What the task asks: Look below for the line containing "This screenshot has width=807, height=454.", then write out that line and every line after it to the end, exactly, minus the pictures.

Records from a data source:
________________________________________
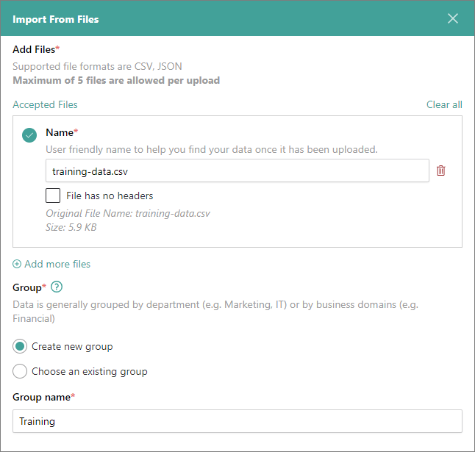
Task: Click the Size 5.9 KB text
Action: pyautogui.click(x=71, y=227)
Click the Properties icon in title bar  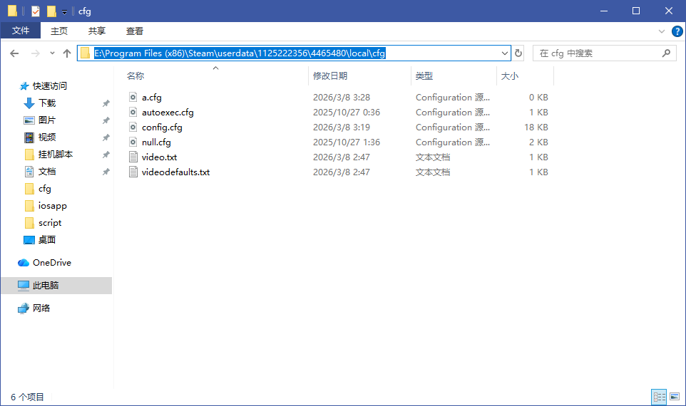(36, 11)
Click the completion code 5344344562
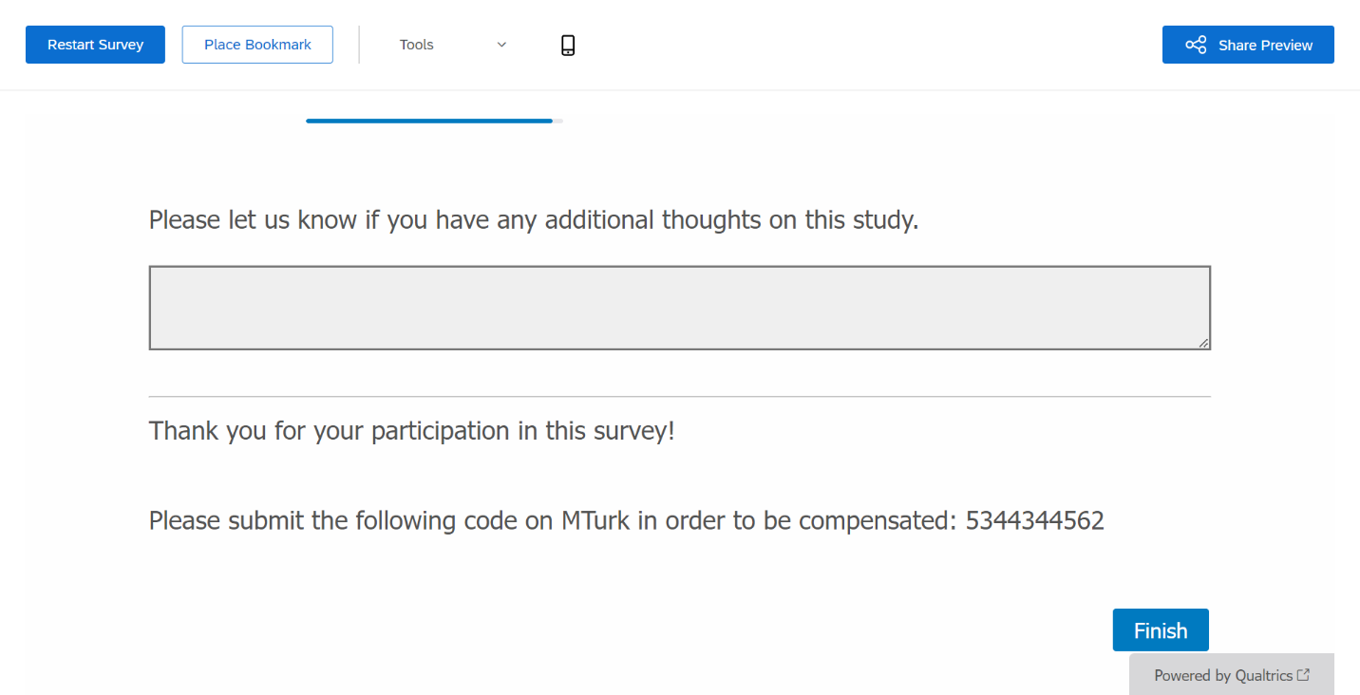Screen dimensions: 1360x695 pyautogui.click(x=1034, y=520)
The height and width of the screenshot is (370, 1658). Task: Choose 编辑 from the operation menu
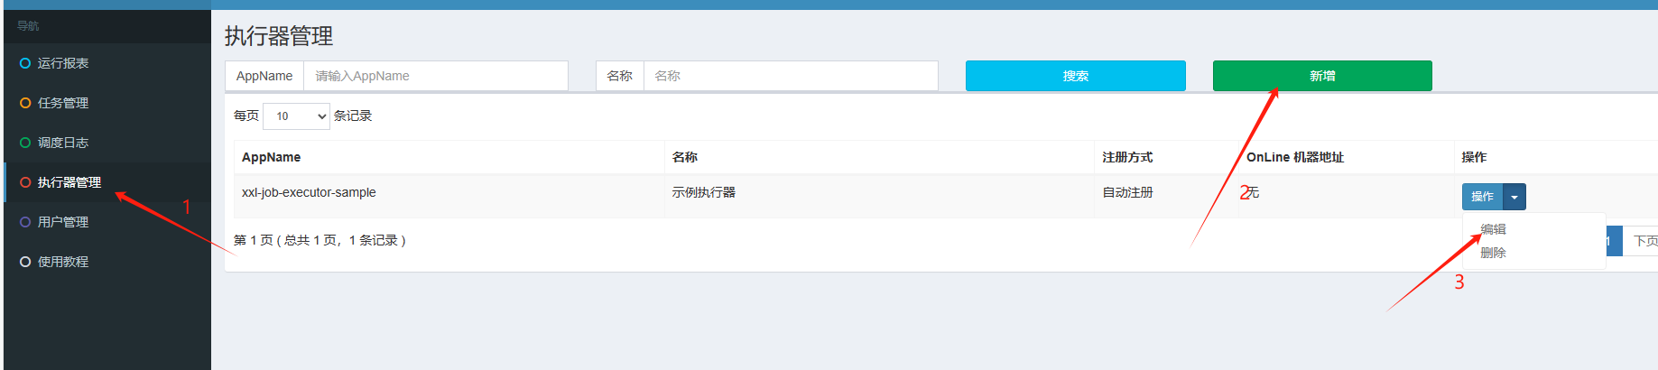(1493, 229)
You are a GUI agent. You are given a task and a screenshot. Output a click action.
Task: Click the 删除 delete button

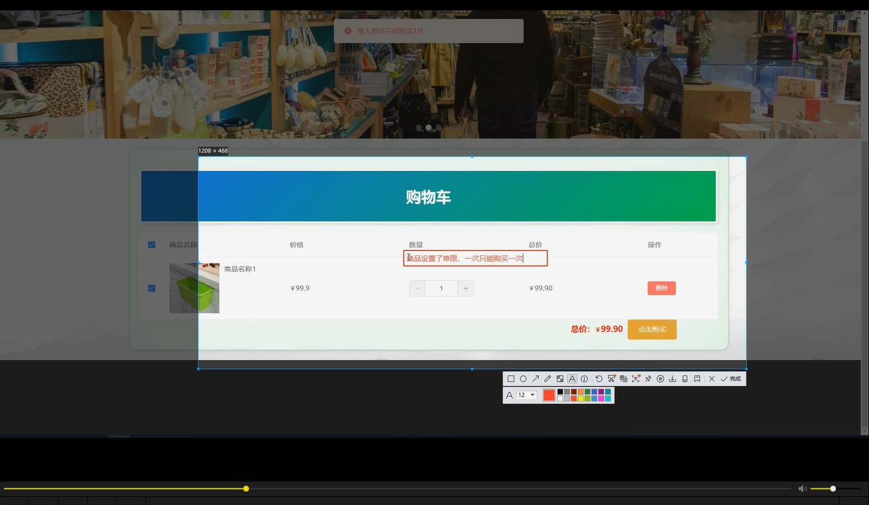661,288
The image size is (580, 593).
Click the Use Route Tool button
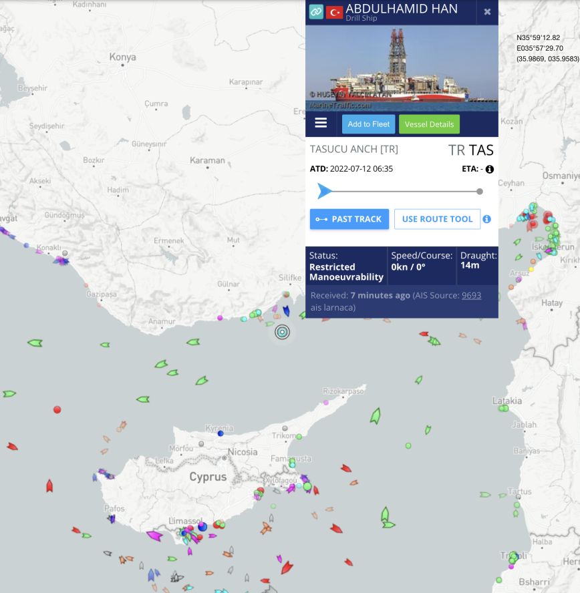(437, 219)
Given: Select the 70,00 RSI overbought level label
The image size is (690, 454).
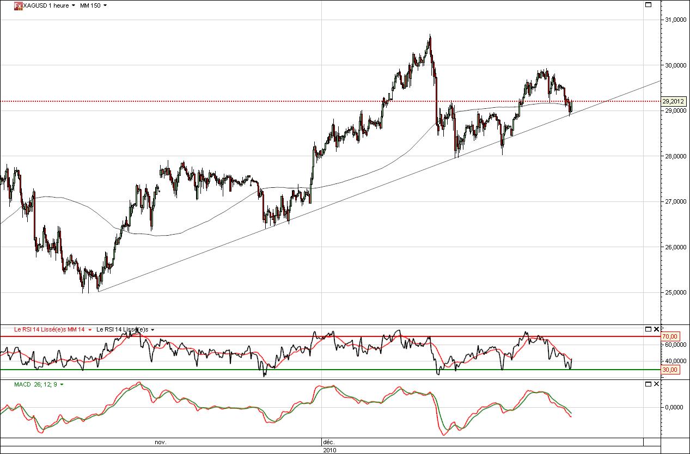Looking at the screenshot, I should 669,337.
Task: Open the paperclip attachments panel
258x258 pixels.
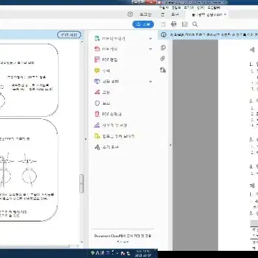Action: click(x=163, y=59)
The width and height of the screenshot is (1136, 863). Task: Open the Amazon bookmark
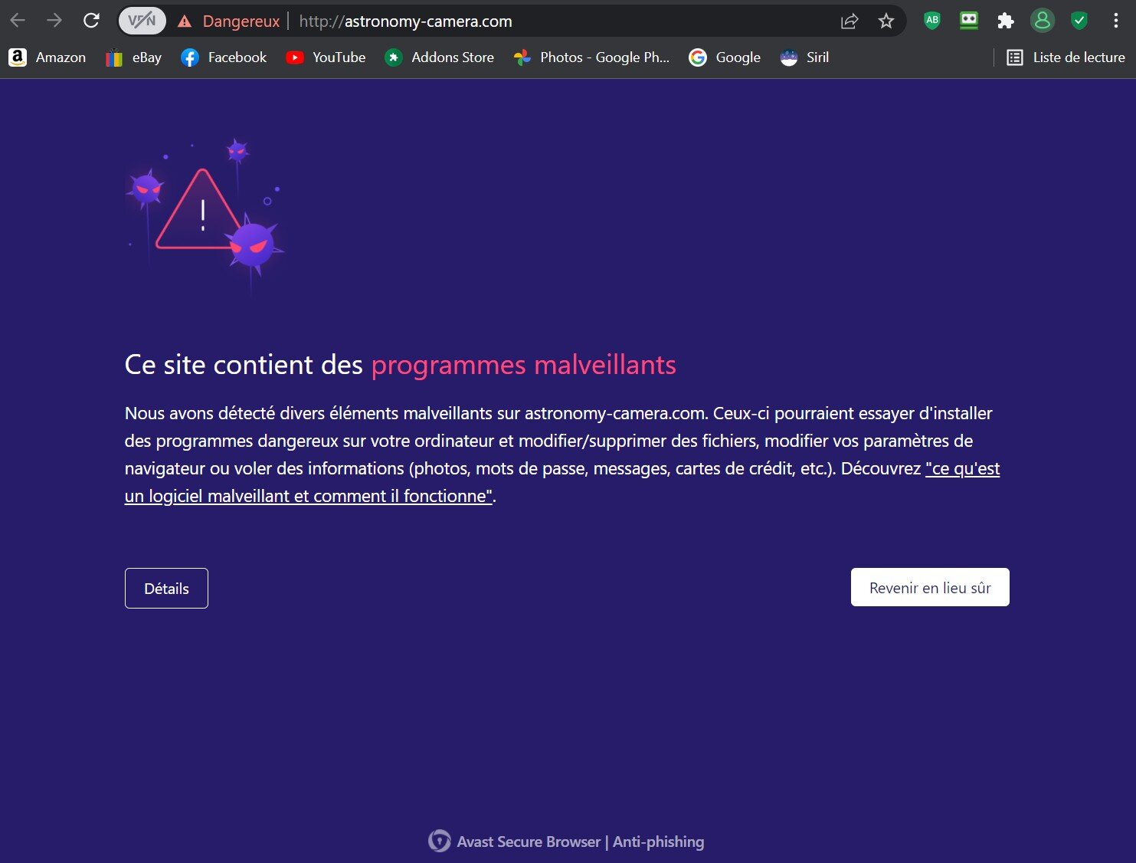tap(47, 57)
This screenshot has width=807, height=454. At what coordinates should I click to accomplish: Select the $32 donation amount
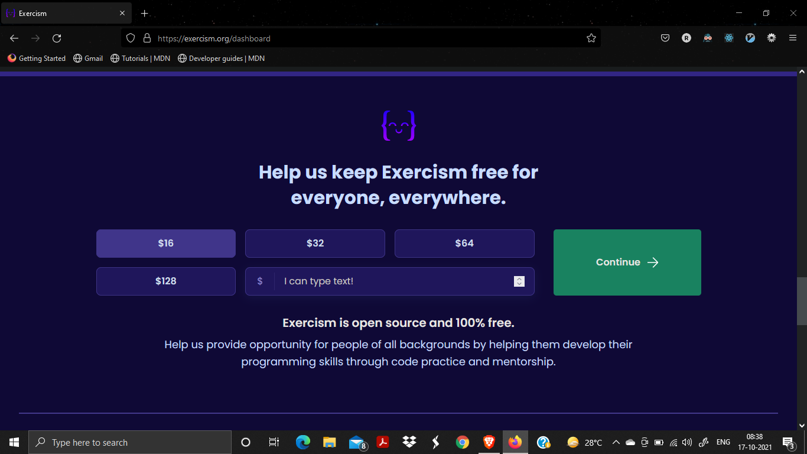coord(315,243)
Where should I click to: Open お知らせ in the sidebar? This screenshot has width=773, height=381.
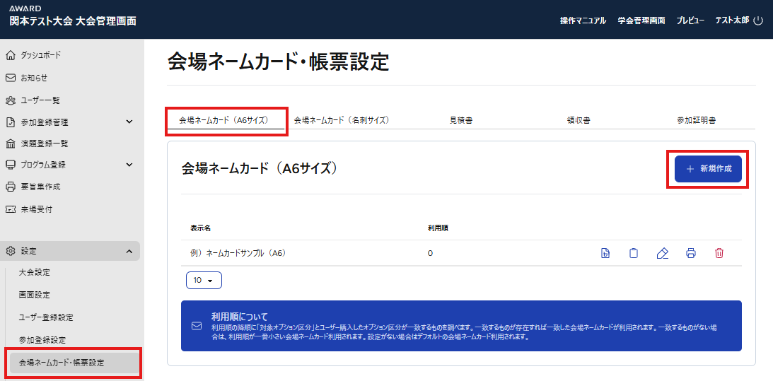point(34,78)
________________________________________
Written answer:
This screenshot has width=807, height=454. At what coordinates should I click to accomplish: Select the $32 donation amount
coord(315,243)
Where should I click to: Open お知らせ in the sidebar? This screenshot has width=773, height=381.
point(34,78)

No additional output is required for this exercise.